TASK TO COMPLETE:
Reproduce word for word the stretch from "When petitioners filed" through "petitioners’ tax return." in the passage about the Hoyt partnerships below.

When it came time to prepare petitioners’ tax returns and
claim the losses being reported by the Hoyt partnerships,
petitioners relied on the very people who were receiving the bulk
of the tax savings generated by the claims. Thus, the same
individuals who sold petitioners an interest in the Hoyt
partnerships and who ran the purported ranching operations also
prepared the partnerships’ tax returns, prepared petitioners’ tax
returns, and received from petitioners most of the tax savings
that resulted from the positions taken on petitioners’ returns.
When petitioners filed their 1991 return, Mr. Van Scoten did not
know, and there is no evidence that Ms. Van Scoten knew, how the
loss or other amounts were derived; he knew only that the Hoyt
organization had reported the amounts on petitioners’ tax return.

EXTRACTED RECORDS:
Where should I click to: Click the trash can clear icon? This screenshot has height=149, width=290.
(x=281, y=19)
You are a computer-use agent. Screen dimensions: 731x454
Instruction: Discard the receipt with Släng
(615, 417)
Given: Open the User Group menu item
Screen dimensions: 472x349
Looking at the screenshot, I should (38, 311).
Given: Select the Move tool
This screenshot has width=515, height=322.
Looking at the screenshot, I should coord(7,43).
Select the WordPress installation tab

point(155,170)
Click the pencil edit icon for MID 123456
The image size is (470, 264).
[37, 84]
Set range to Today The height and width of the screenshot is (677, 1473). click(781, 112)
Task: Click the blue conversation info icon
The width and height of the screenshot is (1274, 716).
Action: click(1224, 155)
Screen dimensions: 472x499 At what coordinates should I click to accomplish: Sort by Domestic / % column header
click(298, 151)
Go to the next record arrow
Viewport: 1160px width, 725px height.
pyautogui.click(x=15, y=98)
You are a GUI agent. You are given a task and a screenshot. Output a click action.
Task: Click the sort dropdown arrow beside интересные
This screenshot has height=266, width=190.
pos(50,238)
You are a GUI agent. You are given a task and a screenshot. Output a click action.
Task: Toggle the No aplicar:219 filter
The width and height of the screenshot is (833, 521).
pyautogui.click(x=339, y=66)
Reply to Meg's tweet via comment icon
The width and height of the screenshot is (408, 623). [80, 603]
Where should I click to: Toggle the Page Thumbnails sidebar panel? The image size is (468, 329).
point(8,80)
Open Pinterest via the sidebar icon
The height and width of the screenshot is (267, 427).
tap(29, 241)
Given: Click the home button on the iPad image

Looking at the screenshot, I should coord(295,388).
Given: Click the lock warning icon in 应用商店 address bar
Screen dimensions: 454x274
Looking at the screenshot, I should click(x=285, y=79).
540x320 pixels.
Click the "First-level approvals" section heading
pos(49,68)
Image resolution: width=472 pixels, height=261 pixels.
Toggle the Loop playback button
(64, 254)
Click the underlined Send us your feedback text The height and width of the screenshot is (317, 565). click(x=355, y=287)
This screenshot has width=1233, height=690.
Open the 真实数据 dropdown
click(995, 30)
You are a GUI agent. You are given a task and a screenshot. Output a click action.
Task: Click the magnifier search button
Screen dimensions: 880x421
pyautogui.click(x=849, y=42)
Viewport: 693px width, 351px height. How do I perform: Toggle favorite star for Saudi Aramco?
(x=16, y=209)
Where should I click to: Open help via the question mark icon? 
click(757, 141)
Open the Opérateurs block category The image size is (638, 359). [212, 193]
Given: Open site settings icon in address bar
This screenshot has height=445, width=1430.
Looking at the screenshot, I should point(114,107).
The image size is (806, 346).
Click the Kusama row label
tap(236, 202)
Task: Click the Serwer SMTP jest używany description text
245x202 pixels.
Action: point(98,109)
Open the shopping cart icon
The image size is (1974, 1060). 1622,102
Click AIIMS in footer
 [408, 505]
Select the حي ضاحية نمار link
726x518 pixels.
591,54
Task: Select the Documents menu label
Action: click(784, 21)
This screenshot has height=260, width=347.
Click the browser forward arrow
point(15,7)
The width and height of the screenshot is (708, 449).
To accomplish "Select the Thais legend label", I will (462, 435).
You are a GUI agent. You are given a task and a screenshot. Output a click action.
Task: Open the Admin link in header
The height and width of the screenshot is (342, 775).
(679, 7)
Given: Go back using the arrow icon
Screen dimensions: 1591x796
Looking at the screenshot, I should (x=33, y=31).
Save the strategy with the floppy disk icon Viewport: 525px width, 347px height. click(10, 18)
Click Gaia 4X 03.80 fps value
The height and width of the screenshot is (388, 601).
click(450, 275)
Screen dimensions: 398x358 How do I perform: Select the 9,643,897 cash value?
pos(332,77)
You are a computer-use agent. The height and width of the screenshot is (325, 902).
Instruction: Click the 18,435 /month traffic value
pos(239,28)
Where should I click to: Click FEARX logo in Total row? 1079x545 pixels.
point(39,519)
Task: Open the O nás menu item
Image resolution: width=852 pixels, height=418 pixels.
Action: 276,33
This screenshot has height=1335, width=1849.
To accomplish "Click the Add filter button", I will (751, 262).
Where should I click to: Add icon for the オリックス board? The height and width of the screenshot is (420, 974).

RESPONSE TO THIS EXERCISE:
When petitioners filed their 1991 return, Mr. Van Scoten did not
know, and there is no evidence that Ms. Van Scoten knew, how the
loss or other amounts were derived; he knew only that the Hoyt
organization had reported the amounts on petitioners’ tax return.